Monolithic mm-wave integrated circuits have experienced strong improvements in operation frequencies in the last years. However, reports of III-V semiconductor transistors to have maximum frequencies as high as 400 GHz often stem from extrapolated measurements made at lower frequencies, due to bandwidth-limitations of the electronic equipment. The extrapolation of measurements at lower frequencies is insufficient for an accurate determination of the characteristics of passive or active elements in this frequency range. Another frequent restriction of conventional measurement techniques is that the signal can only be probed at specially designed interfaces. Optical sampling techniques allow the detection of electric fields with a high temporal and spatial resolution of 150 fs and 10 micrometers , respectively, at any point within or outside the device. In addition to S-parameter measurements at passive devices we demonstrate the spatial field distribution of an ultra-short electric pulse propagating through a band-stop filter with a broad stop-band probed via electrooptic sampling. To demonstrate the potentially high bandwidth of the measurement system the geometry of the stubs has been designed to show significant attenuation around a frequency f0 equals 350 GHz.

Paper Details

Date Published: 9 September 1999
PDF: 3 pages
Proc.
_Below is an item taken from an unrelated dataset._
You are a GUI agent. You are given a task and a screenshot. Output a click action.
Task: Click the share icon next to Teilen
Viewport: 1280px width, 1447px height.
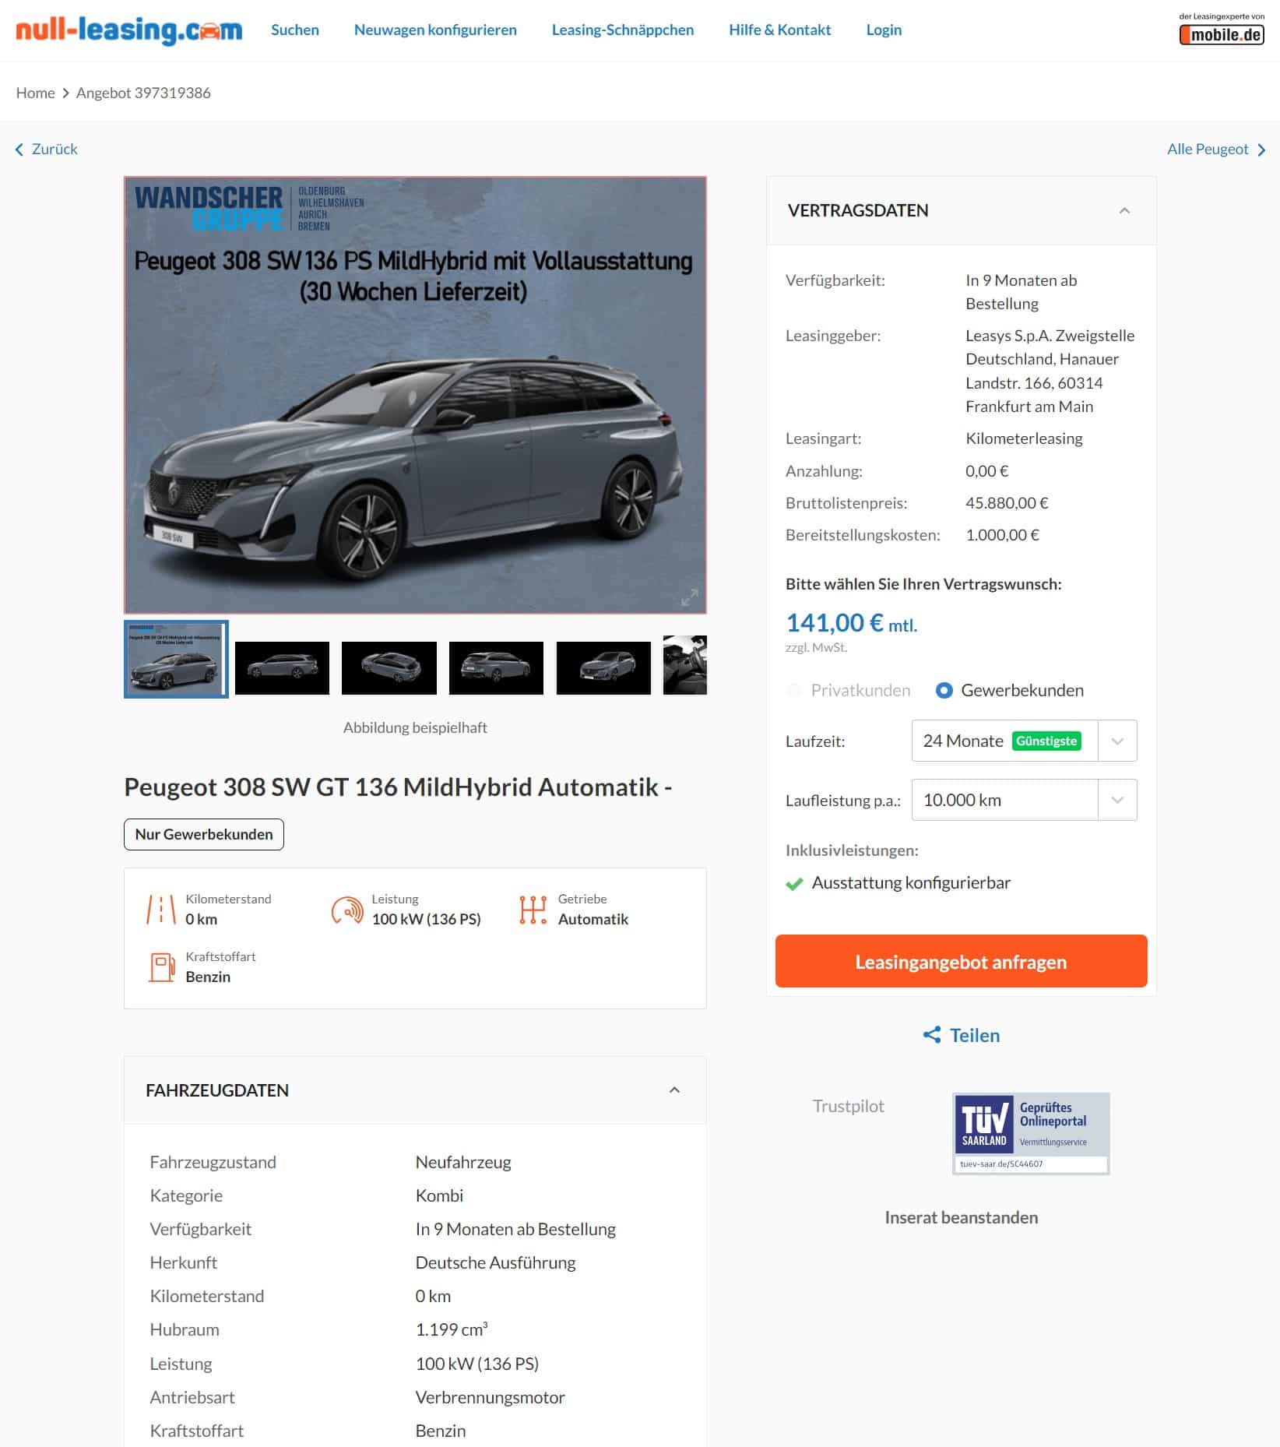[x=931, y=1034]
SPIE 3828, Terahertz Spectroscopy and Applications II, (9 September 1999); doi: 10.1117/12.361043
Show Author Affiliations
Michael Nagel, Rheinisch-Westfaelische Technische Hochschule Aachen (Germany)
Thomas Dekorsy, Rheinisch-Westfaelische Technische Hochschule Aachen (Germany)
Heinrich Kurz, Rheinisch-Westfaelische Technische Hochschule Aachen (Germany)


Published in SPIE Proceedings Vol. 3828:
Terahertz Spectroscopy and Applications II
J. Martyn Chamberlain, Editor(s)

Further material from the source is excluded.